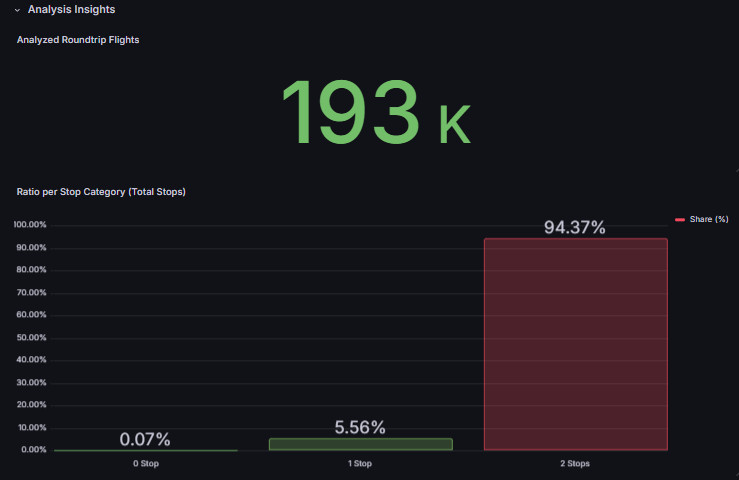Click the red Share (%) legend color swatch

680,219
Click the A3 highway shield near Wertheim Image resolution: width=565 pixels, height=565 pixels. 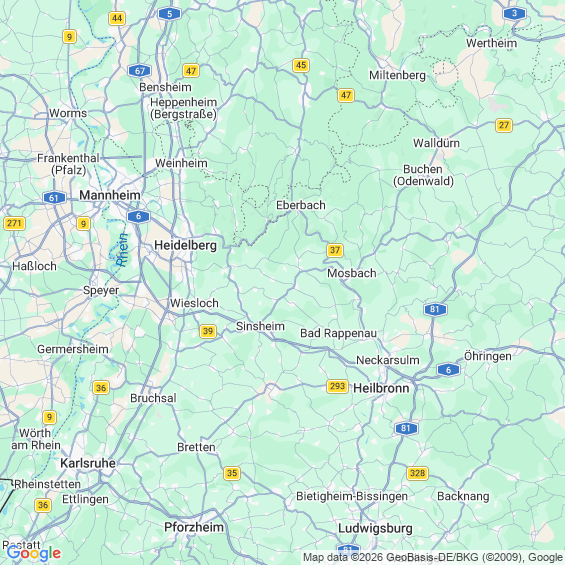(514, 14)
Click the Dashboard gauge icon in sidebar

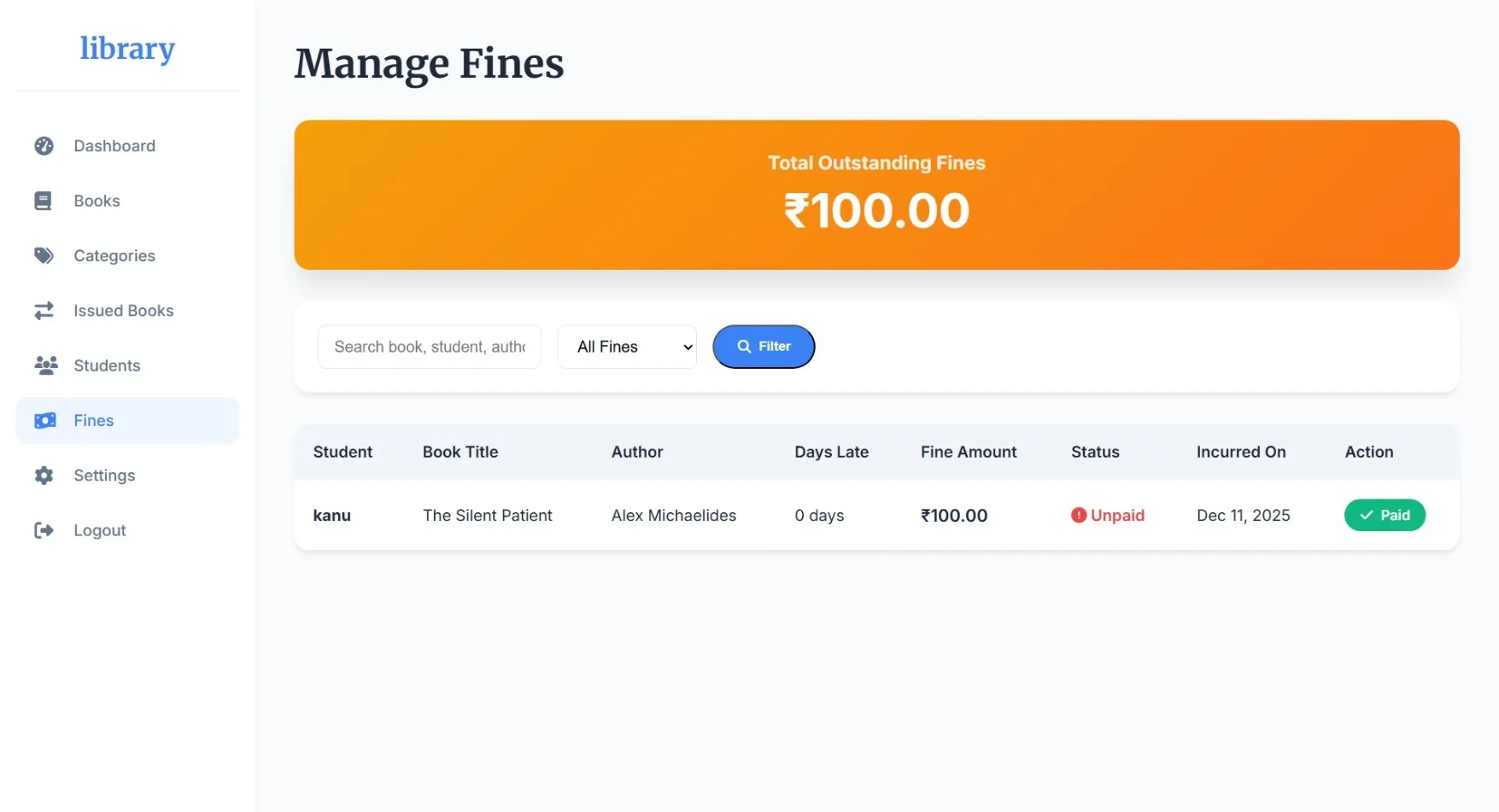pos(44,146)

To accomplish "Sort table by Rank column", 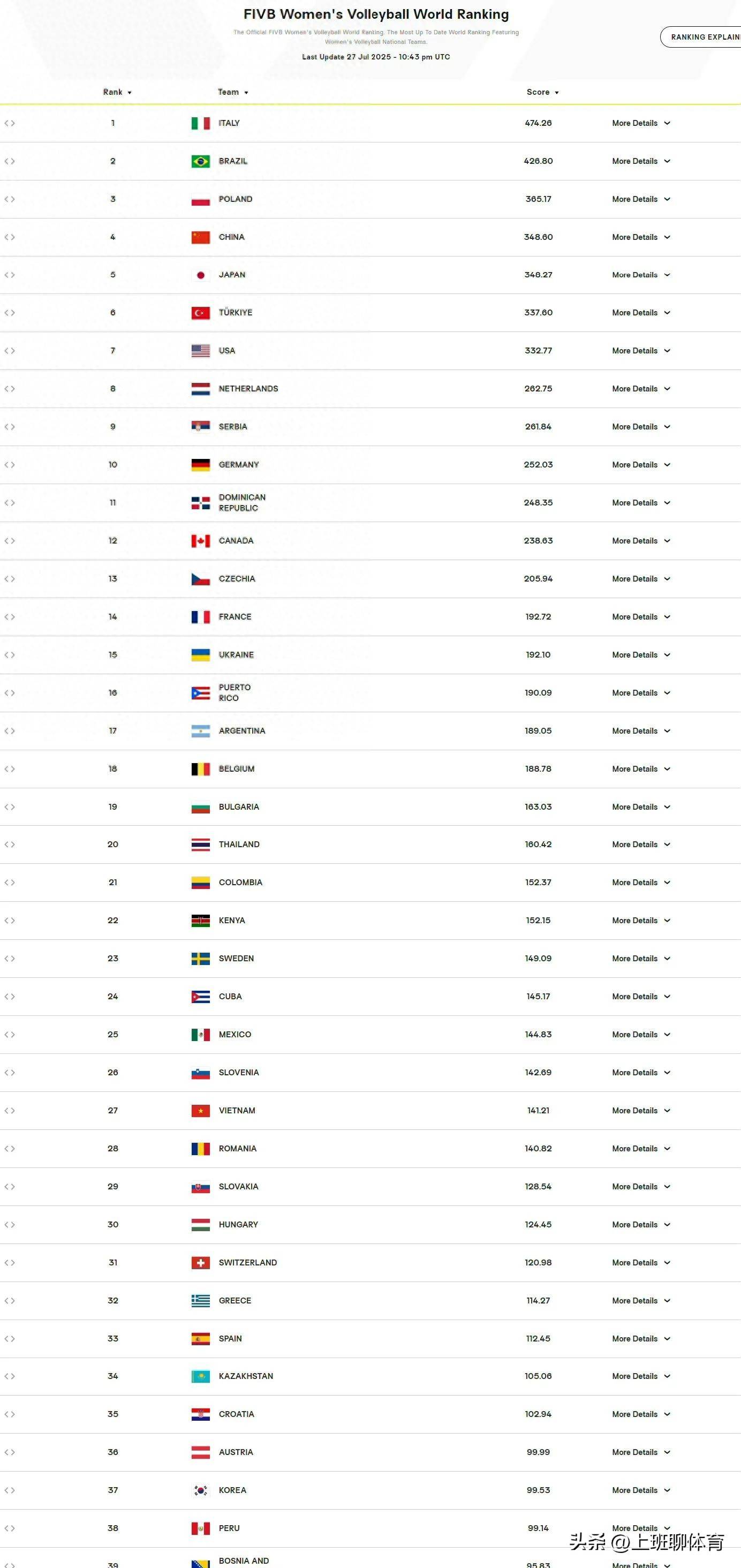I will click(117, 92).
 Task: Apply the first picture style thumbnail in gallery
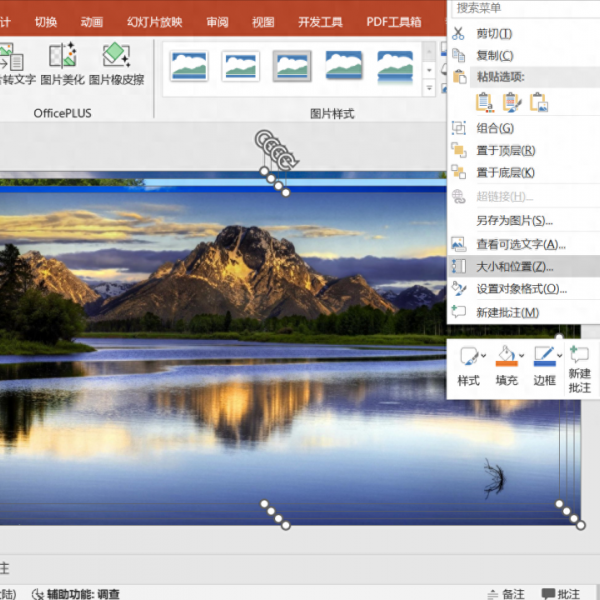189,66
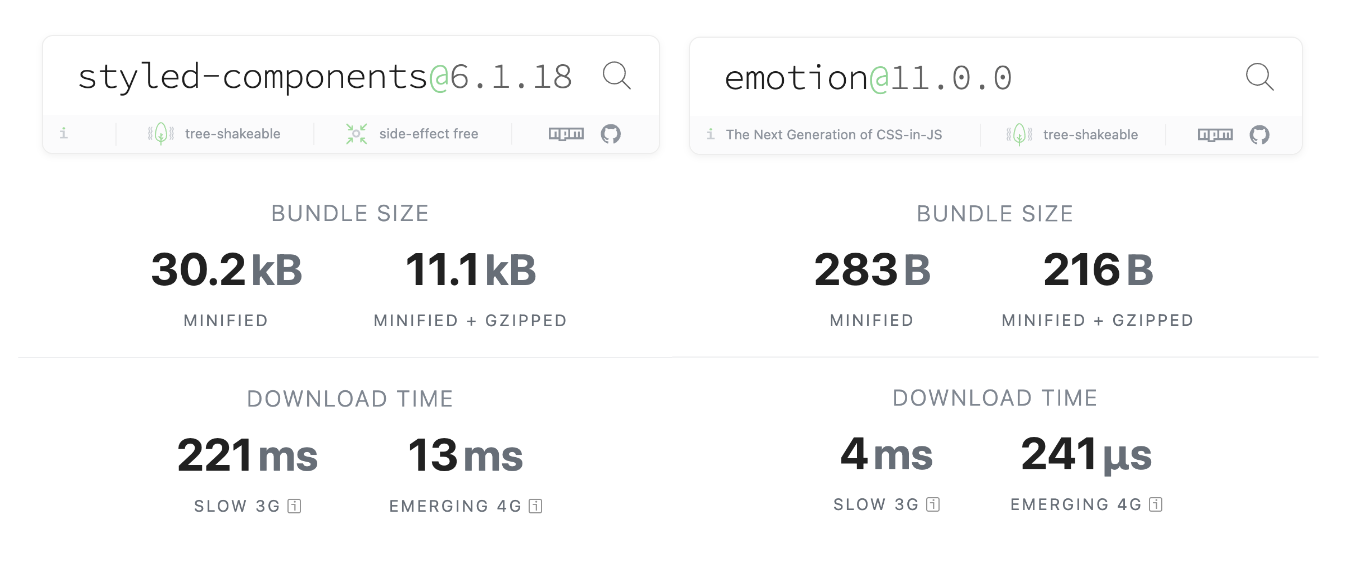Open emotion npm page icon
This screenshot has height=574, width=1348.
[x=1215, y=134]

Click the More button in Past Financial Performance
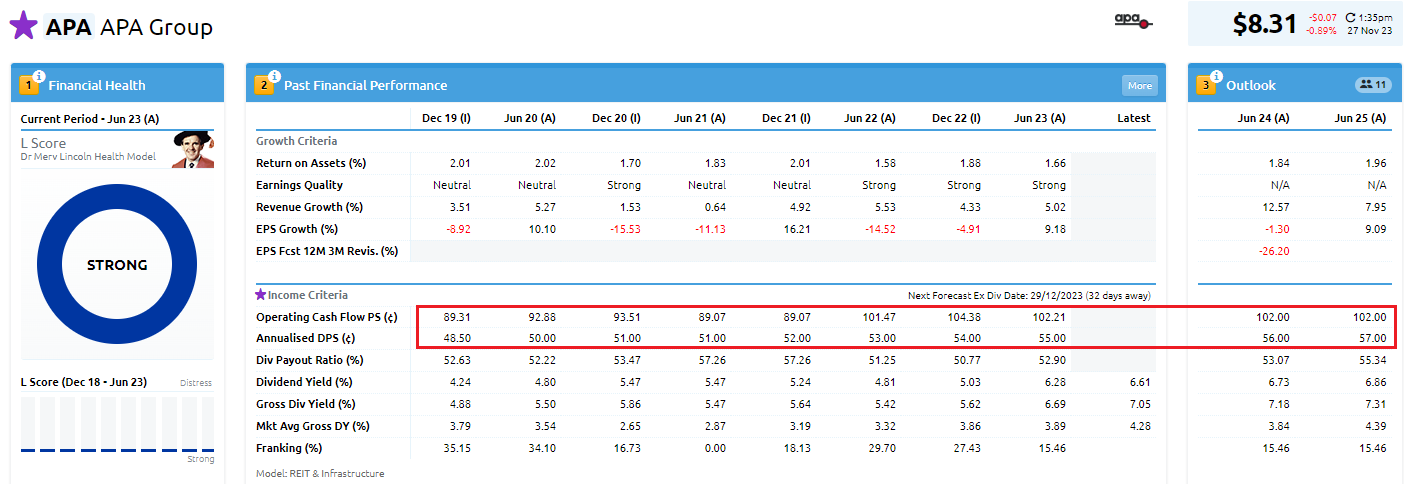click(x=1139, y=86)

#### Task directions:
With the pictures omitted, print precisely the lines from the one with "Task: Apply the" to the final line of the records, both included.

#### Reply:
 Task: Apply the first picture style thumbnail in gallery
189,66
Open emotion npm page icon
This screenshot has height=574, width=1348.
[x=1215, y=134]

Click the More button in Past Financial Performance
click(x=1139, y=86)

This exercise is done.